-- Supplied information follows --

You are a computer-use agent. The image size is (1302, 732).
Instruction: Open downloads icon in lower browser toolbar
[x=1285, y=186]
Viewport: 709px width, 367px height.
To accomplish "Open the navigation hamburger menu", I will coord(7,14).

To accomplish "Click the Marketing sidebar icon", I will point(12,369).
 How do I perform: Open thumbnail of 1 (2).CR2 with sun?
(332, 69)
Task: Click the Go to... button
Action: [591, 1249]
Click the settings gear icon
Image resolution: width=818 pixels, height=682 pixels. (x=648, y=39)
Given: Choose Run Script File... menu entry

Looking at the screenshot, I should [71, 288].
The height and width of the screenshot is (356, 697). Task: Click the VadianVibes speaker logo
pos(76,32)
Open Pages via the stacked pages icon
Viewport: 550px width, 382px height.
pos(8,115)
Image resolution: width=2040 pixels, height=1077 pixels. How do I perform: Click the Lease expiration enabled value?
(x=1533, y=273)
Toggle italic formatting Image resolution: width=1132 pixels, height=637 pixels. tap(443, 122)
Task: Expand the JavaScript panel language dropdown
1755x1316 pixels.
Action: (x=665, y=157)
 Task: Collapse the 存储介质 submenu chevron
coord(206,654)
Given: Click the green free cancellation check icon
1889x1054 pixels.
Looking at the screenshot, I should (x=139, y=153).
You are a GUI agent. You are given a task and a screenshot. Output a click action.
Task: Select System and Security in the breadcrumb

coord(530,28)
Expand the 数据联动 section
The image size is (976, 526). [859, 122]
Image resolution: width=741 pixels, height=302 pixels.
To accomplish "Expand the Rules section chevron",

-- Supplied information concluded --

*Prompt*
Only lines with the word "accomplish" belong in the answer; copy each of them from the material above.

*Solution to this exercise*
To accomplish "Open the navigation hamburger menu", I will coord(7,14).
To accomplish "Click the Marketing sidebar icon", I will point(12,369).
To accomplish "Expand the Rules section chevron",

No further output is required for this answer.